I disagree. A downvote is a signal, "fewer comments like this one please".
Sometimes it's obvious what that means, but sometimes it's not. In that case
it's perfectly reasonable to ask, what was it about my comment that you
disliked? A feedback signal is only useful if understood, and sometimes to be
understood it needs clarifying.

------
wpietri
Shameless proxy brag:

I volunteer for the Long Now Foundation. [1] One of their amazing efforts is
the Rosetta Project [2], a set of parallel texts and linguistic resources so
that future civilizations will be able to decode anything written today.

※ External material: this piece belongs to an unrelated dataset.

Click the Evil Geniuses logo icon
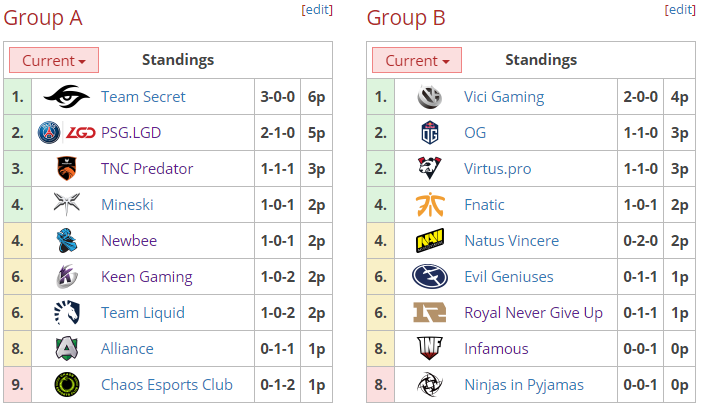 pyautogui.click(x=430, y=276)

The ESA put one of the Rosetta Project disks on the space probe [3], so a
bunch of information about our languages is now way the hell out there. You
can think of it as very long term backup. [4] I'm really happy for the Long
Now folks today.

As an aside, I strongly recommend their series of talks. It's one of my
favorite nerd events in SF, and members can stream them live. The old talks
are also available via podcast.

[1] [http://longnow.org/](http://longnow.org/) [2]
[http://rosettaproject.org/](http://rosettaproject.org/) [3]
[http://blog.longnow.org/02013/12/16/wake-up-
rosetta/](http://blog.longnow.org/02013/12/16/wake-up-rosetta/) [4]
[http://blog.longnow.org/02008/08/20/very-long-term-
backup/](http://blog.longnow.org/02008/08/20/very-long-term-backup/)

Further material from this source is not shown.